Recorded data ->
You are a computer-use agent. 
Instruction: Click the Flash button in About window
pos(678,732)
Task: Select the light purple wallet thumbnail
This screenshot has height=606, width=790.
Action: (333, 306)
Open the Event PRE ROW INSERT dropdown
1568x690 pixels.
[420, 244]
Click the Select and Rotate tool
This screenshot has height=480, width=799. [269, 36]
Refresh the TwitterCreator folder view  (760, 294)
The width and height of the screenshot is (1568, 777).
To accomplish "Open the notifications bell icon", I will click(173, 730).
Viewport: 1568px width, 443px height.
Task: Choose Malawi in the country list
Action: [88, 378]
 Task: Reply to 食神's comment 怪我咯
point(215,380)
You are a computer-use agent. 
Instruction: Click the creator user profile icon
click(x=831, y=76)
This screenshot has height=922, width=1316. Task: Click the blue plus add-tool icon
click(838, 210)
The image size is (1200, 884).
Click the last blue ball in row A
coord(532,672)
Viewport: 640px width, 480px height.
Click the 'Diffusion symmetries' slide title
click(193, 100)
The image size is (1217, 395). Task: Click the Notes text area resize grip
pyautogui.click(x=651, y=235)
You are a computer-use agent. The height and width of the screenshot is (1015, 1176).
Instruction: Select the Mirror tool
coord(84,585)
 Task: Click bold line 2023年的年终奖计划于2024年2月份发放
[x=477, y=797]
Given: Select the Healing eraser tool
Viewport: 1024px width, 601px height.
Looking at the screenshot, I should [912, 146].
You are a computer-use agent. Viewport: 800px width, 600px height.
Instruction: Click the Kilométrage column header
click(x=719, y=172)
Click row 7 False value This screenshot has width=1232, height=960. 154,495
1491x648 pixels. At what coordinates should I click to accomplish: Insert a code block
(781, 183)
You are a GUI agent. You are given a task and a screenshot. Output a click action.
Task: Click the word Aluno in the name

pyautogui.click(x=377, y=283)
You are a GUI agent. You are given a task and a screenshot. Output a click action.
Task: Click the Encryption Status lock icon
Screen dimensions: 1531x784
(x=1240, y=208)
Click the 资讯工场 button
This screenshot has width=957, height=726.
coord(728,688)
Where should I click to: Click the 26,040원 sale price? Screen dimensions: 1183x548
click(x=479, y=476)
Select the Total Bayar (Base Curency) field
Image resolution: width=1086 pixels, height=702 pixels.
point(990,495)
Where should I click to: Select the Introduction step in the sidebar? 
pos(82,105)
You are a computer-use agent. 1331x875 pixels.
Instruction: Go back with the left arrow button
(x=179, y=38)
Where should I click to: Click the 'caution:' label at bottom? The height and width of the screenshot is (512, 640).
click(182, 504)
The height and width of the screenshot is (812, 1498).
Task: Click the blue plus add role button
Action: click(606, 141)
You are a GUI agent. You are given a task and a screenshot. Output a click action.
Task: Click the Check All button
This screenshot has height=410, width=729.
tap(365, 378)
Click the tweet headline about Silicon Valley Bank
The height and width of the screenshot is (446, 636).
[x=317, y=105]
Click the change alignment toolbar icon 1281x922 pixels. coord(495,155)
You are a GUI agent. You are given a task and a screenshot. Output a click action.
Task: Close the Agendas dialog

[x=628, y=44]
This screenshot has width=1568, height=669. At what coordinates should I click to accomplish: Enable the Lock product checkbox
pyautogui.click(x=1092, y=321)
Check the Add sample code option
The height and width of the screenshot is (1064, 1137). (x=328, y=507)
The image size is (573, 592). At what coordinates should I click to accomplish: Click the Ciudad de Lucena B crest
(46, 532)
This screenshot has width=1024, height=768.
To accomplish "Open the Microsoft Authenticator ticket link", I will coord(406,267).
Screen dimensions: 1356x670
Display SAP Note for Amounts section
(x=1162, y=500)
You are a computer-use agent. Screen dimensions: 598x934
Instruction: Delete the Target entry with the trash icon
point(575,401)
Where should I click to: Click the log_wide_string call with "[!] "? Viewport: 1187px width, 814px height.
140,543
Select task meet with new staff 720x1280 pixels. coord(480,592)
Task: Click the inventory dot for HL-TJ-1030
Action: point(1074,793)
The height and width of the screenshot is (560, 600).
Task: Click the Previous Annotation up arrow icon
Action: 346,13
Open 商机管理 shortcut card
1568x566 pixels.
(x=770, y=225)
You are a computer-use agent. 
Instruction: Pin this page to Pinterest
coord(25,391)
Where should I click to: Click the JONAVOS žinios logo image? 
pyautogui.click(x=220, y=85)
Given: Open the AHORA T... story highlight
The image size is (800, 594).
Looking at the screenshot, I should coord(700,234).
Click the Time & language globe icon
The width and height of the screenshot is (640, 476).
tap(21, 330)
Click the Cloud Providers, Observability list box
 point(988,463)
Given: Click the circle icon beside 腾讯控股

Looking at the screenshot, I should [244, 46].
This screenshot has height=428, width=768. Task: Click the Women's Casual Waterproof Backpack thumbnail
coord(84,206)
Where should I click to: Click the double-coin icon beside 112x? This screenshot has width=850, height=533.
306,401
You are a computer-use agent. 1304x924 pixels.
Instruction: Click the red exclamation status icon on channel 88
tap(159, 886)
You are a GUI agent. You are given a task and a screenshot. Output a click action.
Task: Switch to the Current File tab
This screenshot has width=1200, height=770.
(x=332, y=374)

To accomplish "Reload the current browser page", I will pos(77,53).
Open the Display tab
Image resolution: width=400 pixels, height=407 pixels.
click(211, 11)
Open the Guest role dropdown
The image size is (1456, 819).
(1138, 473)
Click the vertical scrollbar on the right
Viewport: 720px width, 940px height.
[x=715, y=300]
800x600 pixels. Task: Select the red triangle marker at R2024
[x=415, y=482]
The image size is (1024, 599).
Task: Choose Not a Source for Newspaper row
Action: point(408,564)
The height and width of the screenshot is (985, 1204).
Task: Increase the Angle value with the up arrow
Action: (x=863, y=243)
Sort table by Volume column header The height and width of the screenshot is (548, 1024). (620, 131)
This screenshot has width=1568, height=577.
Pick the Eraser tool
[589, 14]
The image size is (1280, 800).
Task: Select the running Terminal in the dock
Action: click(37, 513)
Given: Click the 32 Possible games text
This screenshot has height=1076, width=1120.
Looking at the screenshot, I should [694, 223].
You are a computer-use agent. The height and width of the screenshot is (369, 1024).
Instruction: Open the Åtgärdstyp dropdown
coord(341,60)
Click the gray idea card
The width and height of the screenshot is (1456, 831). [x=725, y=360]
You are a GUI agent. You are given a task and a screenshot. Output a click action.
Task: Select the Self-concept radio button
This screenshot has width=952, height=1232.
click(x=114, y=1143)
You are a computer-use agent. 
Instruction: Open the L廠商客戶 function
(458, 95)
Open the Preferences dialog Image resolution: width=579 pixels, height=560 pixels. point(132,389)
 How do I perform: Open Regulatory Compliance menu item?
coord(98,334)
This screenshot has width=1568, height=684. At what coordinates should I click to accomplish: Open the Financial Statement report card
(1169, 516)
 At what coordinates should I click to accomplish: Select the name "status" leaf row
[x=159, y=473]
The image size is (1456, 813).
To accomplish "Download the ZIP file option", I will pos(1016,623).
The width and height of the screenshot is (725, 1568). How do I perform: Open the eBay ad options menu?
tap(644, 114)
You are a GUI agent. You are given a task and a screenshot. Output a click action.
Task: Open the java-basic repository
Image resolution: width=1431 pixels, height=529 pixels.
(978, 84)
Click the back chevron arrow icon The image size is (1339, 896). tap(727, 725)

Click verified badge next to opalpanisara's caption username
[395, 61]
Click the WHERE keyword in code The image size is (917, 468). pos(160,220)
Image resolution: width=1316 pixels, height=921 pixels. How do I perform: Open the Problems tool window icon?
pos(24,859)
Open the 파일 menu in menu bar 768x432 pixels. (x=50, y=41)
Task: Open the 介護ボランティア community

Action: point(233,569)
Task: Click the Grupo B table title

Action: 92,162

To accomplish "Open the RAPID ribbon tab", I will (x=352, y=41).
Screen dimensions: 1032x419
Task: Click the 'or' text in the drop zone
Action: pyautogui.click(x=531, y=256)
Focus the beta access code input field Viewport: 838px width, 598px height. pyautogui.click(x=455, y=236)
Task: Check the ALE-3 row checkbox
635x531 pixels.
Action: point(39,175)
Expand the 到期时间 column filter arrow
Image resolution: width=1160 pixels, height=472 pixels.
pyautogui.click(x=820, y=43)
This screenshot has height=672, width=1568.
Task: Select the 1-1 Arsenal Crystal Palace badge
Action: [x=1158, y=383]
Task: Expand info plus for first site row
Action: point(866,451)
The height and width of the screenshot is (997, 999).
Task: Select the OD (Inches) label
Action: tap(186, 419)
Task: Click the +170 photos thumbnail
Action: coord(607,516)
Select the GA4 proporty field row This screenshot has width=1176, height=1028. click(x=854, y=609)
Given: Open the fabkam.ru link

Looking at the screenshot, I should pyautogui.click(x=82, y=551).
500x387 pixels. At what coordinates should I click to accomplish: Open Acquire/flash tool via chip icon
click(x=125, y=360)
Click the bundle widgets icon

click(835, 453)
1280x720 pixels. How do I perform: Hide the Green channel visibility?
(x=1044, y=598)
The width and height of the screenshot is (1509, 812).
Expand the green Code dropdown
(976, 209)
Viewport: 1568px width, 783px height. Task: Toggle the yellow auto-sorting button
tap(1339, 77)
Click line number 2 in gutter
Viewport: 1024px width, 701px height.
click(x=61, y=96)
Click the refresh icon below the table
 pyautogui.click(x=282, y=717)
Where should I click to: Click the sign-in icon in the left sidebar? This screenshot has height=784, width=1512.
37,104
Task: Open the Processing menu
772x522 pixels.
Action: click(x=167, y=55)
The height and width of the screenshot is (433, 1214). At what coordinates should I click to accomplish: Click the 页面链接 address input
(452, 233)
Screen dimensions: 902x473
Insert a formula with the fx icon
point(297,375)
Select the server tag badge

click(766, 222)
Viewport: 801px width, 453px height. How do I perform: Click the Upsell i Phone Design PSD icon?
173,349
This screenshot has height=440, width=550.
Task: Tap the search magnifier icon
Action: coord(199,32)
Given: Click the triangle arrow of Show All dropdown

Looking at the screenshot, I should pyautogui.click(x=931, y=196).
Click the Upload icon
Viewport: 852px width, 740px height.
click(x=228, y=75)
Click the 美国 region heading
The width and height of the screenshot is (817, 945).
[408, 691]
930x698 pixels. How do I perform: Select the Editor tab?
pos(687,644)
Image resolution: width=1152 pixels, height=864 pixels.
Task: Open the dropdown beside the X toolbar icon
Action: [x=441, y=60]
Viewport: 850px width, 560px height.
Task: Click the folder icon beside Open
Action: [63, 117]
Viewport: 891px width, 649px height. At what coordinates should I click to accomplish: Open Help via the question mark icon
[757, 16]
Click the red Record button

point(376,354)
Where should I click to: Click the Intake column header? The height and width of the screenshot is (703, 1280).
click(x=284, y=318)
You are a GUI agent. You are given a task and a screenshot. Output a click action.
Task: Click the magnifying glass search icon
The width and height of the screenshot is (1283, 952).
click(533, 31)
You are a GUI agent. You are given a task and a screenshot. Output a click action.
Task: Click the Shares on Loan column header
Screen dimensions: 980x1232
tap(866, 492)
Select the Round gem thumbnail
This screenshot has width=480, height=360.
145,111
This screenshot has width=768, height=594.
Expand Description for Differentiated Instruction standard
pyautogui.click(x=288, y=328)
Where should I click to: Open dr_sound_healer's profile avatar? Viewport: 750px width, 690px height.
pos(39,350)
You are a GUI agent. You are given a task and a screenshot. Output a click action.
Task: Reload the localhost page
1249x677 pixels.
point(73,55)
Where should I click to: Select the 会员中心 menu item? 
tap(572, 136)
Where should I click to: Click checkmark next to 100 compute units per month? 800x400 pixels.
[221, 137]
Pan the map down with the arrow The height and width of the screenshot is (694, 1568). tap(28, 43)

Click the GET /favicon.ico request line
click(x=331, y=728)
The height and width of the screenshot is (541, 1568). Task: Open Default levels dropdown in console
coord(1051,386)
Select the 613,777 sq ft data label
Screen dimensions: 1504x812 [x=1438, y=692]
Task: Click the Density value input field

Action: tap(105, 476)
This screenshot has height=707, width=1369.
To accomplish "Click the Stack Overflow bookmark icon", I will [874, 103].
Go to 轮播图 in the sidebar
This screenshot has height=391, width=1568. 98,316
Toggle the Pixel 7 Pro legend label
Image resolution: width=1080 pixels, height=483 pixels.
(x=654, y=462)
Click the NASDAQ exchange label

Work to complete ->
Your output should consist solely of the lines from the beginning of the entries through the line containing "Given: Select the Healing eraser tool", reproduced exactly.

Completed exercise ->
You are a computer-use agent. 
Instruction: Click the Flash button in About window
pos(678,732)
Task: Select the light purple wallet thumbnail
This screenshot has height=606, width=790.
Action: (333, 306)
Open the Event PRE ROW INSERT dropdown
1568x690 pixels.
[420, 244]
Click the Select and Rotate tool
This screenshot has height=480, width=799. [269, 36]
Refresh the TwitterCreator folder view  (760, 294)
The width and height of the screenshot is (1568, 777).
To accomplish "Open the notifications bell icon", I will click(173, 730).
Viewport: 1568px width, 443px height.
Task: Choose Malawi in the country list
Action: [88, 378]
 Task: Reply to 食神's comment 怪我咯
point(215,380)
You are a computer-use agent. 
Instruction: Click the creator user profile icon
click(x=831, y=76)
This screenshot has height=922, width=1316. Task: Click the blue plus add-tool icon
click(838, 210)
The image size is (1200, 884).
Click the last blue ball in row A
coord(532,672)
Viewport: 640px width, 480px height.
Click the 'Diffusion symmetries' slide title
click(193, 100)
The image size is (1217, 395). Task: Click the Notes text area resize grip
pyautogui.click(x=651, y=235)
You are a computer-use agent. The height and width of the screenshot is (1015, 1176).
Instruction: Select the Mirror tool
coord(84,585)
 Task: Click bold line 2023年的年终奖计划于2024年2月份发放
[x=477, y=797]
Given: Select the Healing eraser tool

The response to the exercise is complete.